The beautiful inner courtyard of the Isabella Stewart Gardner Museum

It was arguably one of the most famous art heists in history: In the early morning hours of March 18, 1990, a pair of thieves disguised as Boston police officers entered the Isabella Stewart Gardner Museum and left with 13 works of art valued at more than $500 million. To further the recovery effort, the museum’s board of trustees has just made an announcement.

Members of the board of trustees at Boston’s famed Isabella Stewart Gardner Museum recently announced their approval to double the reward from $5 million to $10 million for information leading to the return of 13 works of art stolen from the institution in 1990. The increased offer is effective immediately and expires at midnight on December 31, 2017.

The reward increase is, in fact, the second since the theft in 1990. In 1997, the museum raised the reward from $1 million to $5 million, making it the largest private reward in the world. The recent increase to $10 million “sends a strong message that Museum officials are serious about their commitment to bring the works back to the Museum,” according to the Gardner’s website.

Rembrandt van Rijn, “Christ in the Storm on the Sea of Galilee,” 1633, oil on canvas, 63 x 50 1/2 inches, © Isabella Stewart Gardner Museum
Johannes Vermeer, “The Concert,” 1664, oil on canvas, 27 x 25 inches, © Isabella Stewart Gardner Museum

Anthony Amore, the museum’s security director, adds, “We encourage anyone with information to contact the museum directly, and we guarantee complete confidentiality. This offer is a sign that our investigation remains active. Our hope is that anyone with knowledge that might further our work will come forward.”
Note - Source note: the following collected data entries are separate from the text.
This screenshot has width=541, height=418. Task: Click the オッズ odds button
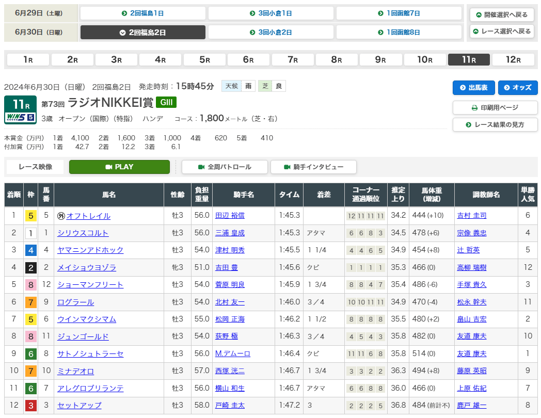click(517, 88)
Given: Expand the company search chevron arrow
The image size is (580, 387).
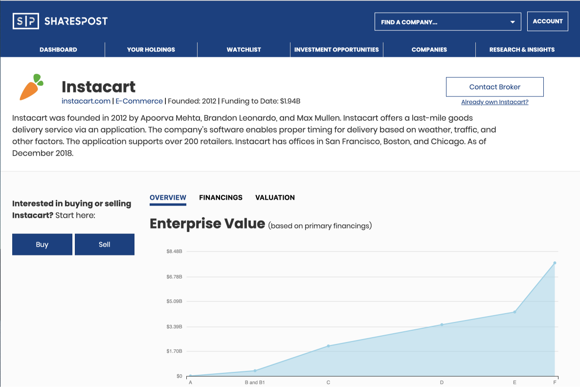Looking at the screenshot, I should tap(513, 21).
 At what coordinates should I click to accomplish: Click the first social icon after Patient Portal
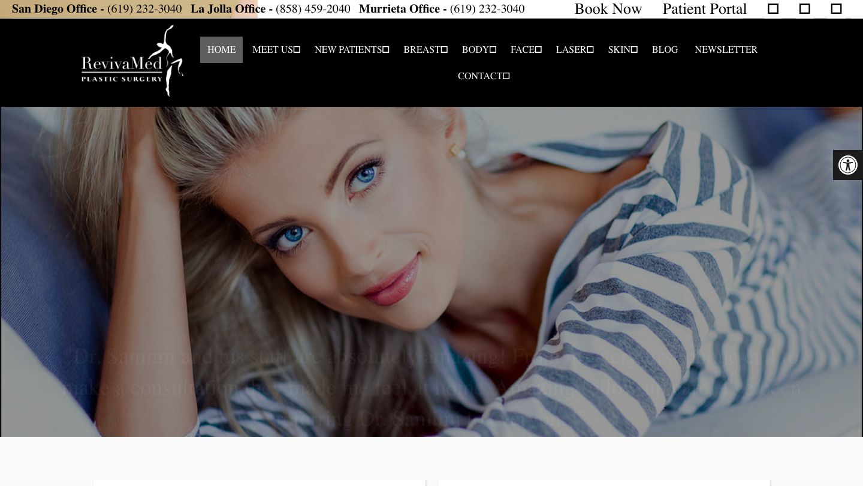pos(773,9)
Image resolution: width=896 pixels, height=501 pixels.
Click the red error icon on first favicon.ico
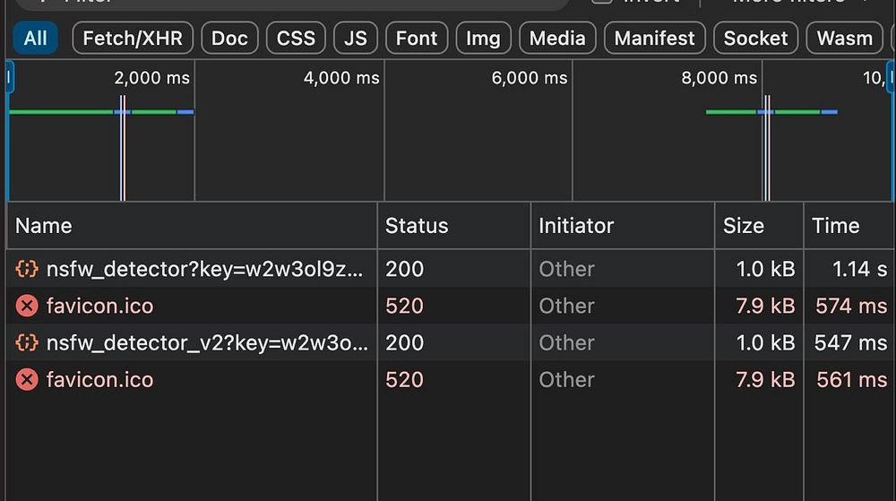[27, 307]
The March 18, 1990 theft remains the largest art heist in history. Among the artworks that were taken were Johannes Vermeer’s “The Concert” — one of only 36 surviving paintings by the Dutch painter — and the only known seascape by Rembrandt van Rijn, titled “Christ in the Storm on the Sea of Galilee.”

“Typically, stolen masterpieces are either recovered soon after a theft or a generation later,” Amore continued. “We remain optimistic that these works will ultimately be recovered.”

Anyone with information should contact Anthony Amore at 617.278.5114 or e-mail [email protected]

To learn more, visit the Isabella Stewart Gardner Museum.

This article was featured in Fine Art Today, a weekly e-newsletter from Fine Art Connoisseur magazine. To start receiving Fine Art Today for free, click here.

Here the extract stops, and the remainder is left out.